We're definitely aiming to have a generic kernel interface -- it's not clear to me that an additional one in MLJ should be necessary. Are there any things that you've encountered in KernelFunctions.jl that have caused you problems in your package?

simonschoelly commented 3 years ago

Thanks for your answers, I have now added the dependency on KernelFunctions, test_interface seem to work very well.

As the kernel implementer, you have complete control over how kernelmatrix etc are implemented, so I don't forsee that being an issue, unless I'm missing something? This is indeed true, there is a bit of an issue if one combines different kernels for example by adding them, but as long outer kernel still calls kernelmatrix on the inner kernels, this might not make the code much slower.

This is an interesting one. I guess my immediate thought would be that, if the embedding is fixed, could you not just apply it to the graphs before passing them into anything involving a kernel? i.e. do you even need a mechanism for caching built into the kernel framework when you could just pass in the embeddings?

Or do the embeddings change, and it's that you want to cache computations inside a single kernelmatrix evaluation? If it's this, then you should get that for free with our input transformations: https://github.com/JuliaGaussianProcesses/KernelFunctions.jl/blob/master/src/transform/functiontransform.jl

The embedding was more of an example, usually there is more involved in this step. I would also like to not but bother the user with having to think about that, so I don't think transformations are the solution here. What I have now is two functions (maybe not with the best names) called perprocessed(kernel, graph1, graph2)_form and apply_preprocessed(kernel, x1, x2) and a function for for abstract graph kernels

function (kernel::AbstractGraphKernel)(g1::AbstractGraph, g2::AbstractGraph)

    return apply_preprocessed(kernel, preprocessed_form(kernel, g1), preprocessed_form(kernel, g2))
end

The idea here is that one that implements a graph kernel then just implements these two functions. Other functions such as kernelmatrix also work with these two functions.

We're definitely aiming to have a generic kernel interface -- it's not clear to me that an additional one in MLJ should be necessary. Are there any things that you've encountered in KernelFunctions.jl that have caused you problems in your package?

I did not have any problems, but as far as I know if someone wants to use some machine learning algorithm such as a support vector machine or kernel pca, one is expected to calculate the kernel matrix manually. Maybe it would be nice, if one could just specify a kernel there, and then somehow the calculation of the kernel matrix gets somehow added to the MLJ pipeline automatically.

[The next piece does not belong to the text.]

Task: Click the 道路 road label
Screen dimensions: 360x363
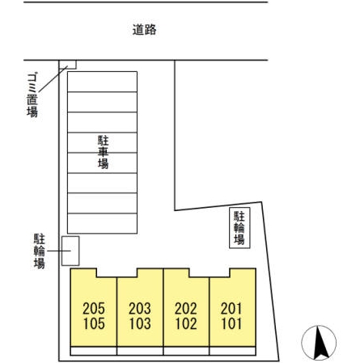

willtebbutt commented 3 years ago

The idea here is that one that implements a graph kernel then just implements these two functions. Other functions such as kernelmatrix also work with these two functions

I see -- could you point me towards a concrete example in your code? I'm interested to see how this looks in practice.

I did not have any problems, but as far as I know if someone wants to use some machine learning algorithm such as a support vector machine or kernel pca, one is expected to calculate the kernel matrix manually. Maybe it would be nice, if one could just specify a kernel there, and then somehow the calculation of the kernel matrix gets somehow added to the MLJ pipeline automatically.

Hmm, do you have an example? I'm a bit confused by this. For example, in AbstractGPs.jl we do just require that the user specify the kernel, and then AbstractGPs handles evaluating it when necessary -- it's definitely our intention that packages that use kernels (such as something doing kernel PCA or building an SVM) would just ask the user to provide a kernel, and then those packages would use the kernel internally.